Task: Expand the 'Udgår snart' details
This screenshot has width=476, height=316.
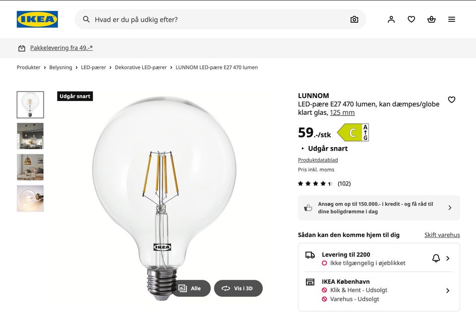Action: (324, 149)
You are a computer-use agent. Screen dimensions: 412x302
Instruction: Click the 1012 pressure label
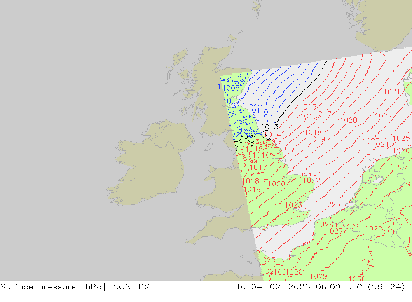[x=268, y=121]

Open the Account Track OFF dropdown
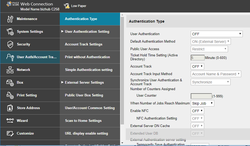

+++

Task objective. Give back exactly the lines from the line with "This screenshot has width=476, height=316." through the end of the material above, inclusive, with no pictures.

Output.
This screenshot has width=476, height=316.
Action: (324, 149)
You are a computer-use agent. Screen dimensions: 412x302
Instruction: Click the 1012 pressure label
[x=268, y=121]

Open the Account Track OFF dropdown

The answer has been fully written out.